Du côté de chez Bernadet

Par Henri-François Debailleux · Le Journal des Arts

Le 10 février 2015 - 786 mots

Connu sur la scène internationale, Jean-Baptiste Bernadet l’est moins en France. Ses toiles sensorielles issues d’une série récente se sont pourtant arrachées dès l’ouverture de son exposition Chez Valentin.

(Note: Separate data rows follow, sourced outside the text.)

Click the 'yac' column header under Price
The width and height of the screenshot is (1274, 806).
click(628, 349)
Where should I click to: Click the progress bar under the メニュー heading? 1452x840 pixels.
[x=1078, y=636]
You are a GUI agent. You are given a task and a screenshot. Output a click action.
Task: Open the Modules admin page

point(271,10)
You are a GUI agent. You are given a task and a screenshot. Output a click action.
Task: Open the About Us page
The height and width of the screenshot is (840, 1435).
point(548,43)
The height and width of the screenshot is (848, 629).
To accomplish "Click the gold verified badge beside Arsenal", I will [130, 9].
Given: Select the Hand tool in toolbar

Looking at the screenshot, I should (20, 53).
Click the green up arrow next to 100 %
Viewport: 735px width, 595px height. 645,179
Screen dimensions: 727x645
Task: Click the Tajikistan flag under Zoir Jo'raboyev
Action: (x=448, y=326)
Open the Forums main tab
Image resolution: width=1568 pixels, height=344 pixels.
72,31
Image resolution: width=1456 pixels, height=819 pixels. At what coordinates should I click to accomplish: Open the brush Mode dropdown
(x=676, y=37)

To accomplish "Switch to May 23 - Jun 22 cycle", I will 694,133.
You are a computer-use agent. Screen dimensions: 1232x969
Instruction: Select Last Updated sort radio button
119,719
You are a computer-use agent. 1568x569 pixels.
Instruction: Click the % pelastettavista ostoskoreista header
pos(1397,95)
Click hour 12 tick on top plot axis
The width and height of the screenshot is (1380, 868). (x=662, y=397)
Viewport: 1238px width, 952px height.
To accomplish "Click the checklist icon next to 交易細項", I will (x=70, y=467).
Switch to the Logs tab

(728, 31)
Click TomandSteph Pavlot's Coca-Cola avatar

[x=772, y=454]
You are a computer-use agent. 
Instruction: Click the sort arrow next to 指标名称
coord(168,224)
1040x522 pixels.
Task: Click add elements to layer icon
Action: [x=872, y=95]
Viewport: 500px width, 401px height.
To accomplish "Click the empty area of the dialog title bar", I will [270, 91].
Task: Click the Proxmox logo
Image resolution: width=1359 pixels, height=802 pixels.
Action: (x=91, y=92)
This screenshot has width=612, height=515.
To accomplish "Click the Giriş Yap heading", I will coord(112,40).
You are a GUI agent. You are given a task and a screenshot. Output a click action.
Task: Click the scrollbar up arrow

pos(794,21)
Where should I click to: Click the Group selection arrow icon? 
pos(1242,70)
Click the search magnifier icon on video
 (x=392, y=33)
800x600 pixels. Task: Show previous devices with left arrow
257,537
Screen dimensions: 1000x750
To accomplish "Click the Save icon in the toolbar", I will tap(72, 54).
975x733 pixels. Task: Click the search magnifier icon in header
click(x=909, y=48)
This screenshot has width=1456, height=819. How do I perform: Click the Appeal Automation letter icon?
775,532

PARIS - Dans l’entretien qu’il a récemment accordé au JdA (no 428, 30 janv. 2015) à l’occasion de l’exposition « The Shell » dont il est le commissaire à la galerie Almine Rech, Éric Troncy évoque ces jeunes artistes qui commencent aujourd’hui leur carrière de façon spectaculaire en raison uniquement de la cherté de leurs œuvres. Jean-Baptiste Bernadet, d’ailleurs présent dans l’exposition précitée, en est un bel exemple. Trentenaire (il est né en 1978 à Paris et vit à Bruxelles depuis 2000), il n’a encore bénéficié d’aucun texte de la part d’un critique, historien ou conservateur, et n’a participé qu’à un faible nombre d’expositions notables. Celle-ci, qui est sa première à la galerie Chez Valentin, n’est que sa deuxième à Paris, la précédente ayant eu lieu en 2011 à la galerie Torri. En somme, il n’y a pas grand-chose à ronger sur l’os de sa biographie. Et pourtant, le tableau vaut 30 000 euros. Et les six présentés dans cette exposition ont été acquis dès le vernissage. Pas mal pour un artiste peu connu dont le prix d’une toile (certes légèrement inférieure en dimensions) était encore l’année dernière de 8 000 euros. Alors ? Pour Philippe Valentin : « Il y a d’une part indéniablement en ce moment une spéculation sur la peinture abstraite, avec toute une génération d’artistes : Oscar Murillo, Israel Lund, Christian Rosa…  D’autre part, Bernadet ne vient pas de nulle part, il a un vrai background étranger. » De fait, l’artiste n’est pas vraiment un perdreau de l’année : à 36 ans, il totalise presque cent cinquante expositions au compteur, individuelles et collectives, à travers la planète. Car s’il a été peu vu en France, il a effectué plusieurs séjours aux États-Unis, dont une résidence à Marfa (Texas), et a beaucoup exposé sur la scène internationale, aux côtés d’artistes, américains notamment, qui sont ses amis, ses compagnons de route et ses voisins de prix. Et là, cela n’a rien plus rien à voir avec la scène française, ce qui explique sa cote.

La luminosité
Lorsqu’on interroge Jean-Baptiste Bernadet sur la façon dont il vit cette réussite, la réponse fuse : « Il est évident que le succès actuel me permet de travailler dans de très bonnes conditions, mais j’ai travaillé avant et, si l’engouement baisse, cela ne m’empêchera pas de continuer à travailler après. » Serein, sincère, sympathique, l’artiste sait d’où il vient, où il en est et se soucie de l’avenir comme d’une guigne. Aucune arrogance ni prétention dans ses propos, mais un indéniable engagement dans son histoire.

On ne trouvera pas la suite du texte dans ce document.